결론 및 제언 소위원회에서는 현재 문헌적 근거를 바탕으로 다음과 같이 결론을 제시하였다. 골관절염 환자를 대상으로 한 체외충격파치료는 중재시술에서 보고된 시술 관련 부작용 및 이상반응이 일시적이고 경미한 수준이고, 비교중재와 비교 시에도 통계적으로 유의한 차이가 없었으므로 소위원회는 타 보존적 치료와 비교하여 유사한 수준의 안전성을 가진 의료기술로 평가하였다. 체외충격파치료 후 통증경감, 기능개선 효과가 보고되었고, 메타분석 결과에 있어서 비교군보다 중재군에서 더 유의한 효과를 확인된 점들을 감안할 때 소위원회는 동 시술이 골관절염 환자의 통증경감 및 기능개선에 도움을 줄 수 있을 것으로 판단하였다. 그러나 평가에 반영된 대부분의 정보들이 중등도 수준의 비뚤림 위험이 있는 의 연구들로부터 도출된 점, 환자군 특성 및 ESWT 시행방법이 연구 별로 상이하여 시술방법의 표준화에 대한 향후 추가 연구가 필요하다는 소위원회의 의견을 제시하였다. 2022년 제2차 의료기술재평가위원회(2022.02.18.)에서는 소위원회 및 통합 소위원회 검토 결과에 근거하여 의료기술재평가사업 관리지침 제4조제10항에 의거 “체외충격파치료 [근골격계질환] 골관절염”에 대해 다음과 같이 심의하였다. 골관절염 환자에서 체외충격파치료는 안전하나, 효과성에 대한 결론을 내리기에 근거가 명확하지 않아 체외충격파치료 [근골격계질환] 골관절염을 ‘근거 불충분’으로 결정하였다(권고등급: 불충분).

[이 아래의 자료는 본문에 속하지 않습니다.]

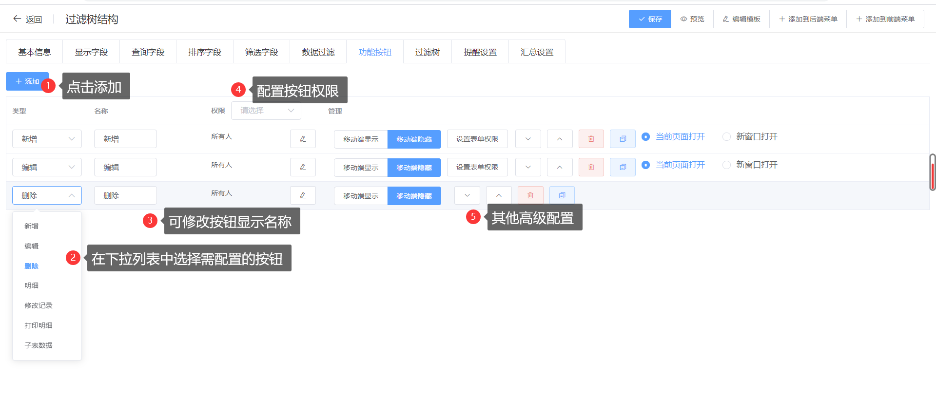Switch the 删除 row to 移动端显示
The image size is (936, 399).
[361, 195]
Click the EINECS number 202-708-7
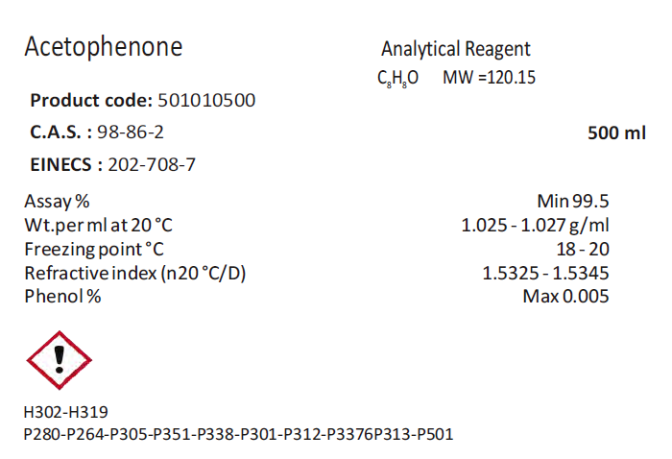The width and height of the screenshot is (672, 459). 153,164
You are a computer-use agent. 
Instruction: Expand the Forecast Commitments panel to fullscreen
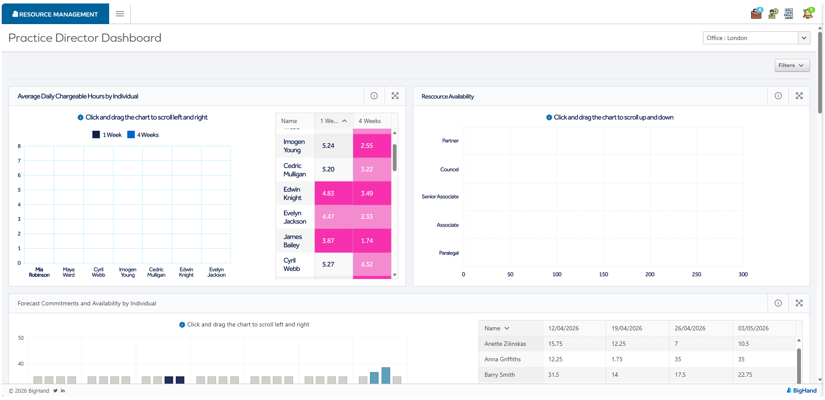pos(799,303)
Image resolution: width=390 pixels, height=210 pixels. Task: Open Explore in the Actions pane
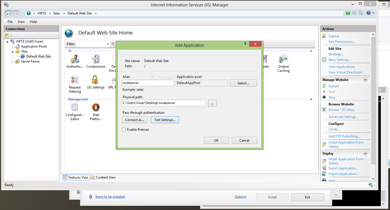tap(334, 36)
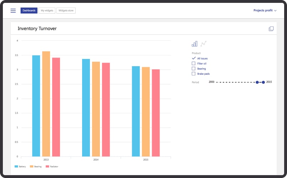The height and width of the screenshot is (178, 287).
Task: Click the 2015 Radiator pink bar
Action: 156,113

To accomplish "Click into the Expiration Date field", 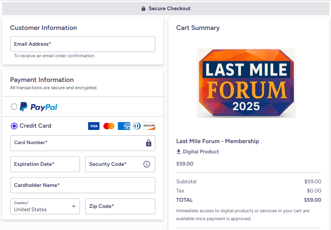I will click(45, 164).
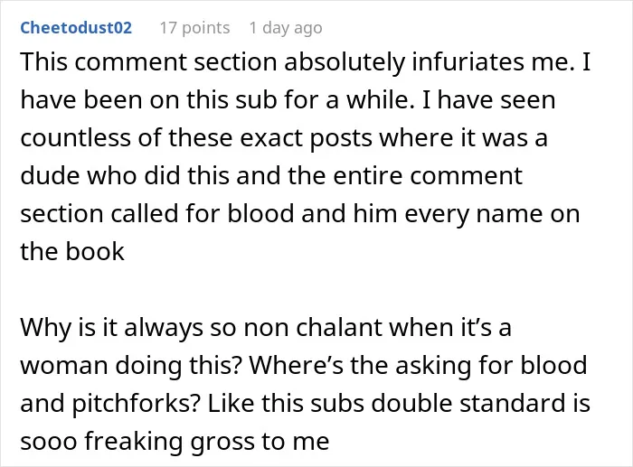Click the word sooo in last line
The image size is (633, 467).
[49, 442]
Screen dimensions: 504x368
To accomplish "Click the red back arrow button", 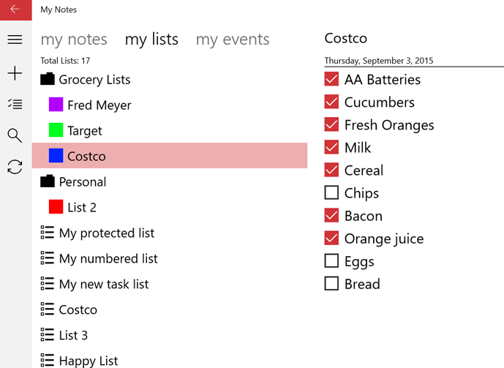I will [x=16, y=10].
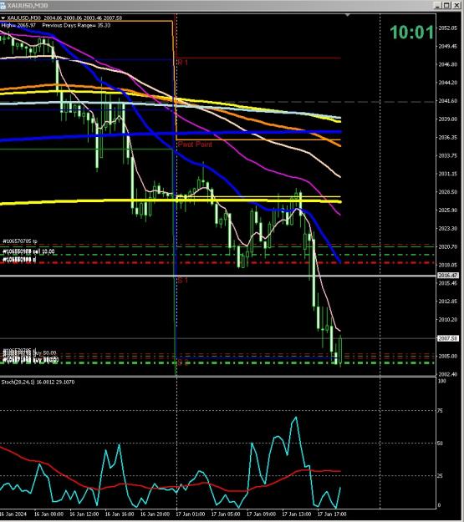464x522 pixels.
Task: Click the 17 Jan 01:00 time axis label
Action: [189, 514]
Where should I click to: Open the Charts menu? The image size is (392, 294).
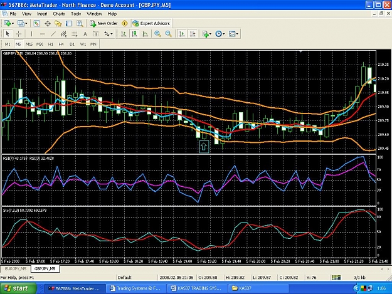(x=59, y=14)
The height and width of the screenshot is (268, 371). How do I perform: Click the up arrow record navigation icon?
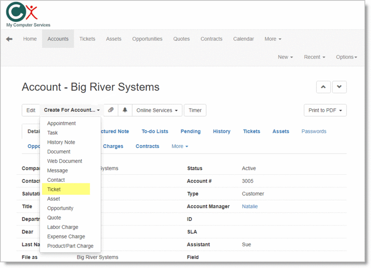(323, 87)

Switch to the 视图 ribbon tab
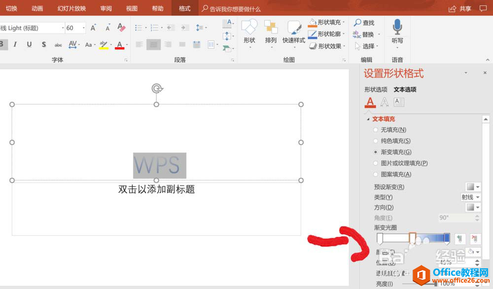tap(132, 8)
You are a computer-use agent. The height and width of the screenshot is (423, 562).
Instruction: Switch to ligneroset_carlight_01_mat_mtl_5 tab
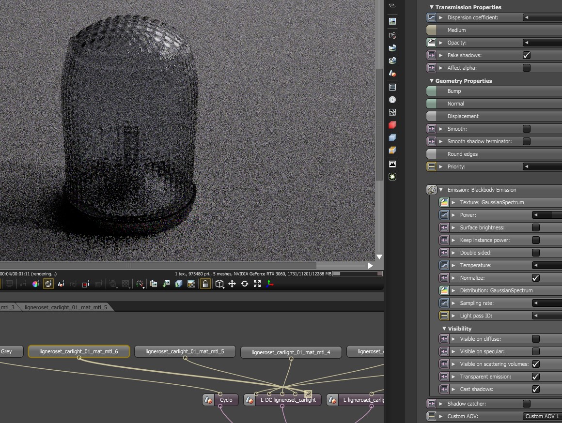65,307
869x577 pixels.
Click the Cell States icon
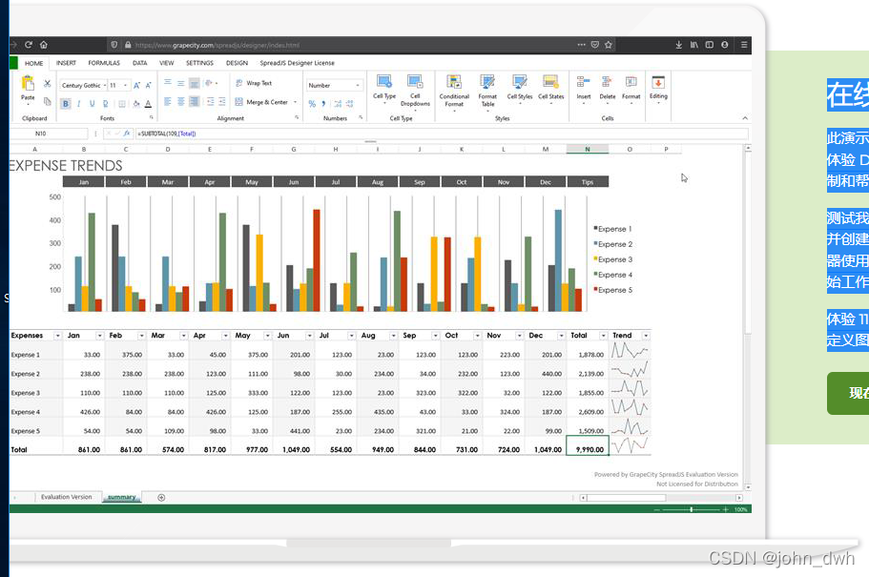click(550, 81)
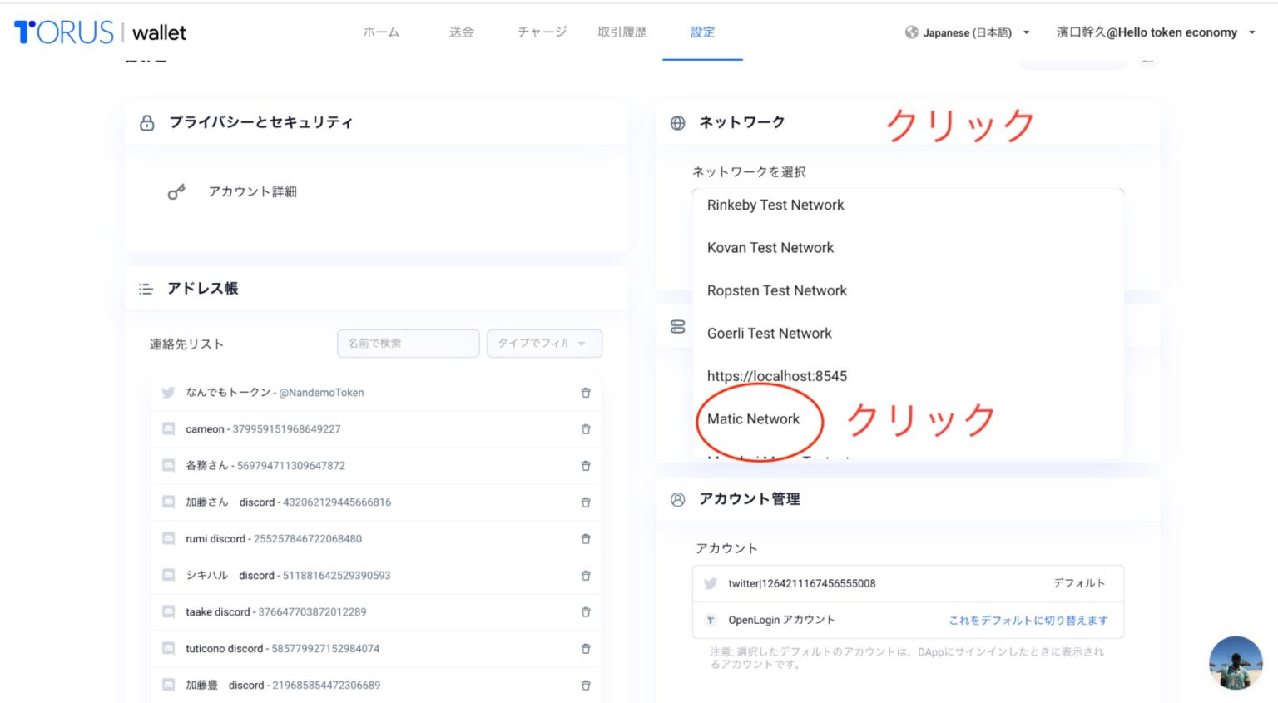Delete the rumi discord contact with trash icon
Screen dimensions: 1278x703
click(x=586, y=538)
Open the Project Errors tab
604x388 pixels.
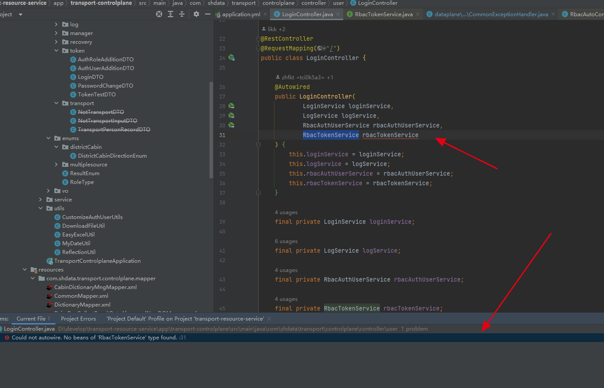(x=78, y=318)
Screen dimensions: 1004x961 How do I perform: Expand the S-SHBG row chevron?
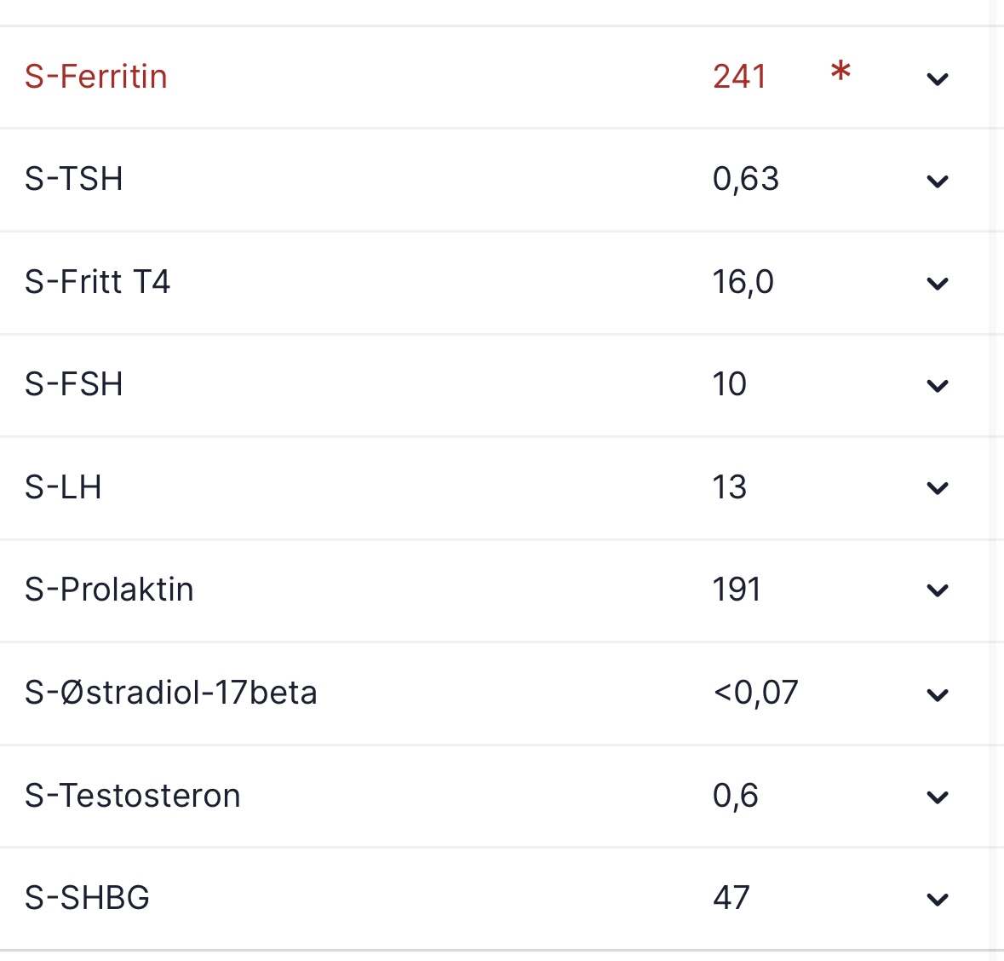tap(938, 900)
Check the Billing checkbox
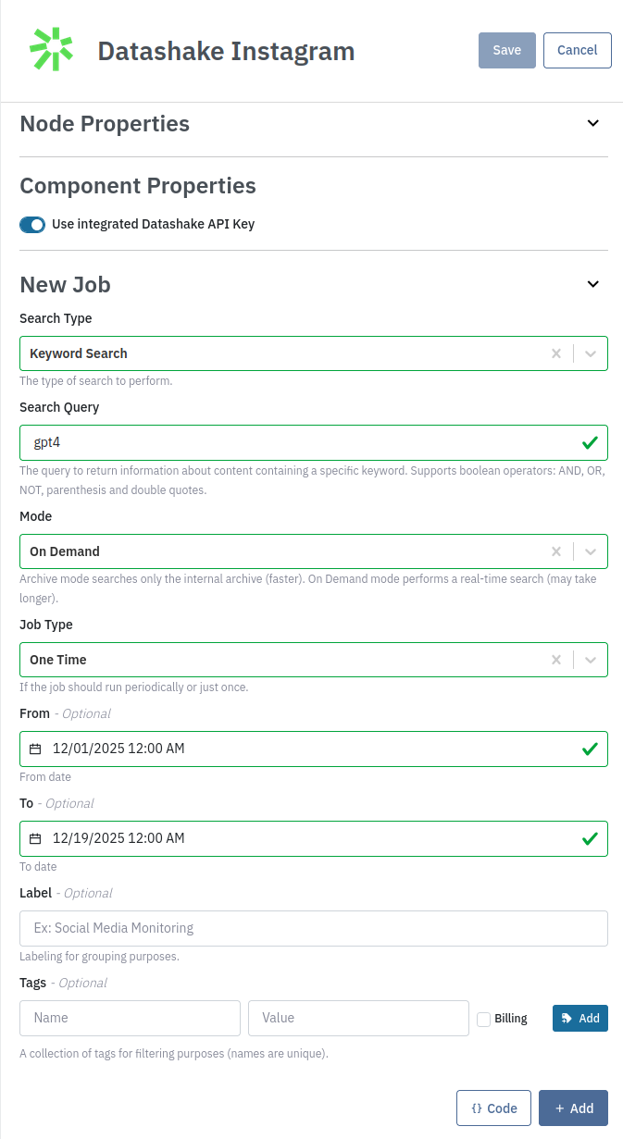 (484, 1019)
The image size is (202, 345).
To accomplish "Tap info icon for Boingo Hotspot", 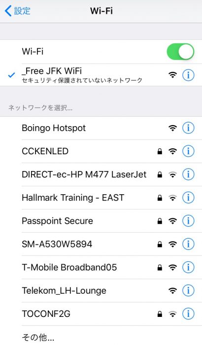I will point(188,128).
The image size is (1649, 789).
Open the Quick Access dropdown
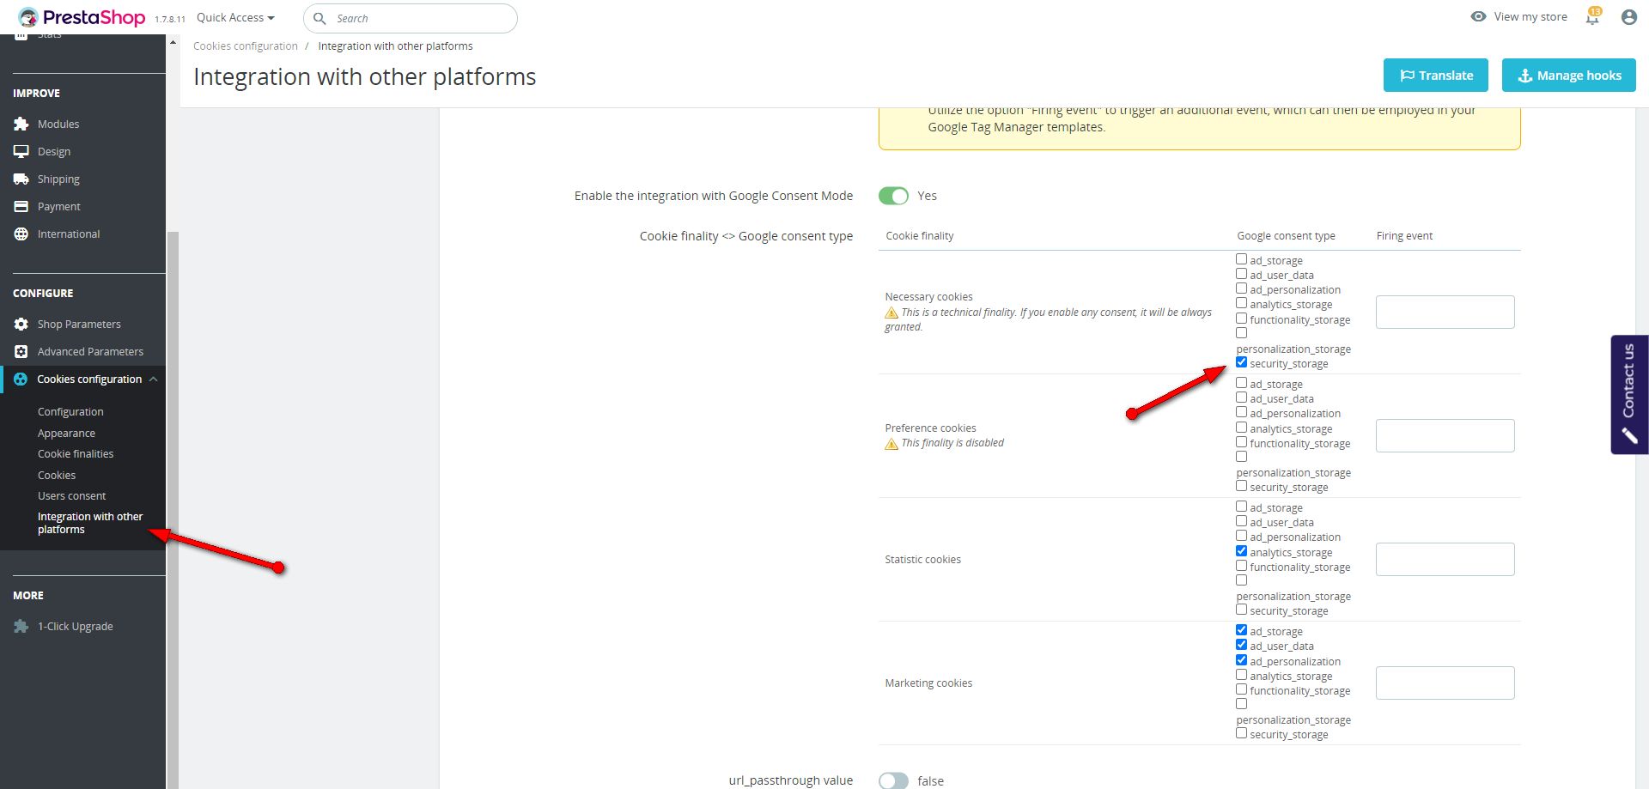[x=235, y=18]
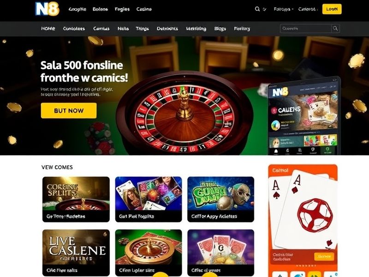Click green icon in tablet bottom bar
The width and height of the screenshot is (369, 277).
(x=327, y=150)
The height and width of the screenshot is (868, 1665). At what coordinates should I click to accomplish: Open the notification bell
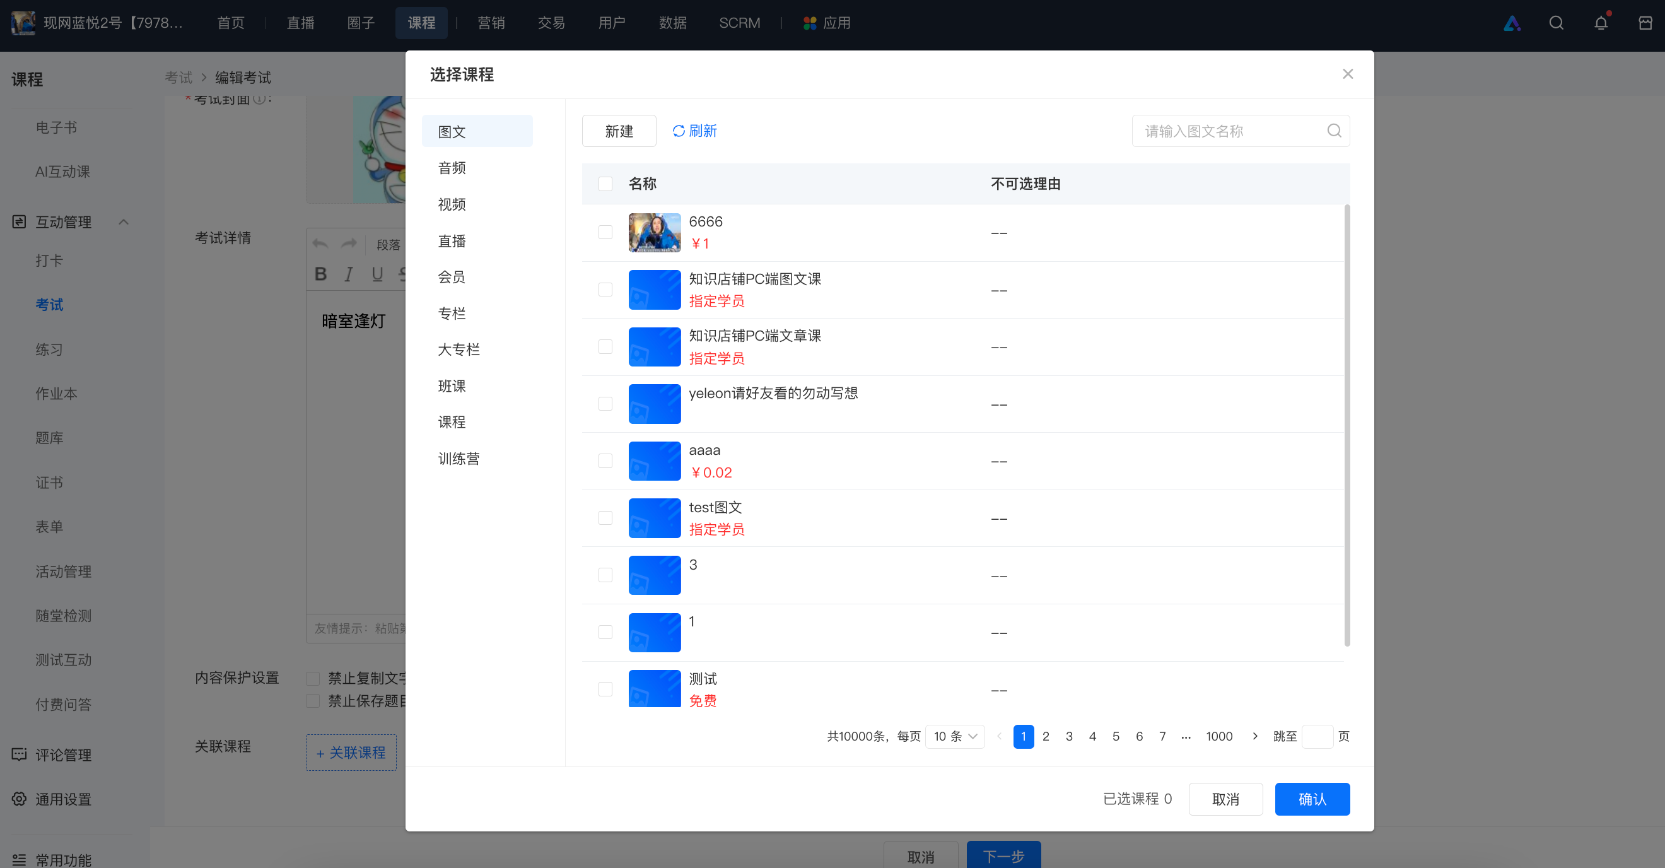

주요어 골관절염, 체외충격파 Osteoarthritis, Extracorporeal Shockwave Therapy, ESWT
Background
Extracorporeal
shock wave therapy (ESWT) [musculoskeletal disorders] is a treatment method
that involves applying extracorporeal shock wave to the lesion to promote
vascular regeneration and reactivate or stimulate healing in tendons and
surrounding tissues and bones to achieve pain reduction and functional
improvement in cases with humeral medial epicondylitis, humeral lateral
epicondylitis, plantar fasciitis, calcific tendinitis of the shoulder, or
delayed union of fracture.
ESWT
[musculoskeletal disorders] is currently used as a non-coverage service (SZ083)
and it was identified as an item for reassessment through discussion with the
Health Insurance Review and Assessment Service (HIRA) in relation to
implementation of coverage for uninsured medical benefits. Accordingly, during
the fifth session of the Committee of Health Technology Reassessment in 2020
(May 11–14, 2020), the decision was made to assess the safety and effectiveness
of this technology by a systematic review with the applied areas divided
largely into “shoulders and upper extremities,” “pelvic and lumbar regions,”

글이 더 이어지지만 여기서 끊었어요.